### WORK REQUIRED
Extend the text about Green's move from journalism to endorsing Collins, picking up after its last sentence.

### PAGE TEXT
************

Crossing the Rubicon from journalism to political player didn’t come easy to Green. “It was like walking a plank, because I’m not a journalist [anymore],” he says. “I knew I couldn’t go back on Channel 6 after doing that. I knew I couldn’t go back and be a straight journalist.”

Throughout the summer and into the fall, Maine’s airwaves were suffused with ads from both campaigns, along with spots funded by outside groups that turned the contest into one of the most expensive senate races in the country. The Green endorsement, which came with the election just a month away, was born of a personal relationship. Green first met Collins through his sister Julie, who worked with the future senator at Husson University in Bangor during the 1990s. The two women developed a friendship, and Green got to know Collins well over the years. When he ran into the senator at Julie’s retirement party last December, Green told her that if she ever needed his endorsement, he’d be happy to provide it. 

By September, Collins did. She had earned sixty-eight percent of the vote in her previous election, and, in 2016, was the second most popular senator in the country, trailing only Vermont’s Bernie Sanders. By the final year of the Trump era, however, Mainers had turned against her. After voting to confirm Brett Kavanaugh to the Supreme Court and opining that Trump had “learned” from his impeachment, Collins’s approval rating was underwater, and she trailed in every 2020 poll on the Real Clear Politics tracker.

************

### STORED DATA
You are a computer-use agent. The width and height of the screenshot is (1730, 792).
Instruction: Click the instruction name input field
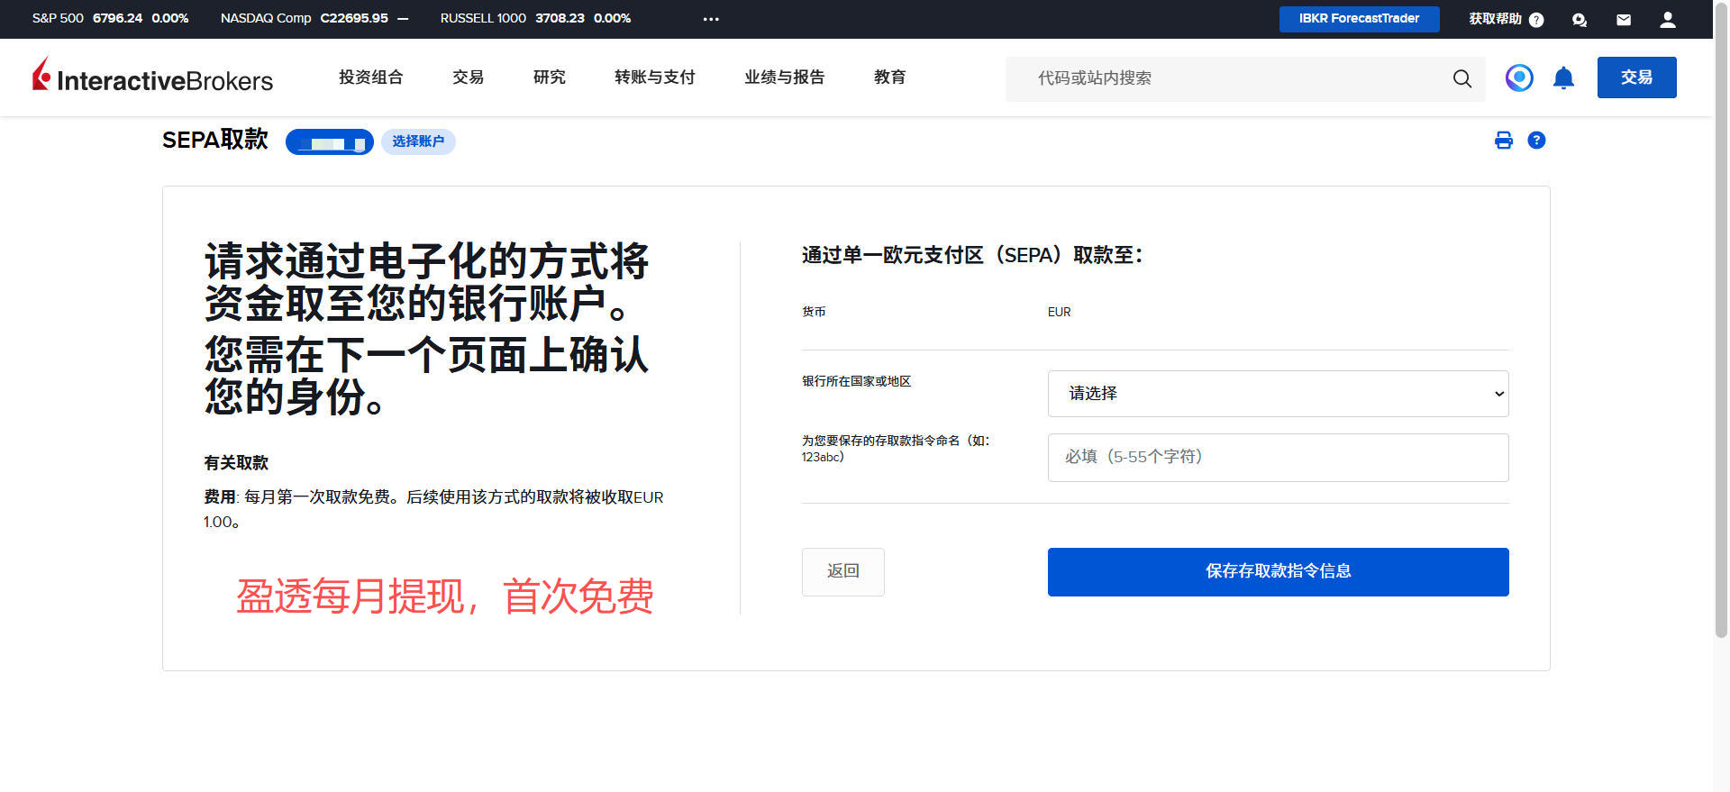[x=1277, y=458]
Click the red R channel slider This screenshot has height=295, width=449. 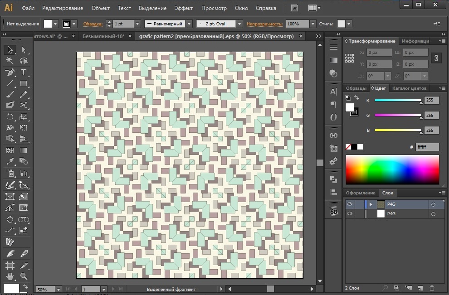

************

### RESPONSE TO THE TASK
Enter Green, who Nemitz, the Press Herald columnist, calls “one of Maine’s preeminent storytellers.” Through his years in broadcast journalism, first as a sportscaster and later as the host of the Saturday evening, outdoors-focused staple Bill Green’s Maine, Green developed an “easygoing, approachable manner that left many people feeling like he was their friend even if they never met him,” Nemitz says. 

One of the implicit arguments that the Collins campaign made was that her challenger, who was born in Rhode Island and has lived in Maine for only sixteen years, did not understand the bucolic lifestyle that Mainers outside of the more densely populated southern region of the state practice. Green, who was born in Bangor, never acknowledged Gideon’s roots explicitly, but he allows that some things don’t need to be voiced. “There’s some nuance when a Mainer speaks to a Mainer,” he says. “You can say things without saying them. In the conservation ad, I’m standing wearing a Maine Guides vest that people who hunt and fish would recognize. It means I have some credibility, and they know I have some expertise and love of the outdoors. We don’t mention guns, but in that is a veiled Second Amendment statement.”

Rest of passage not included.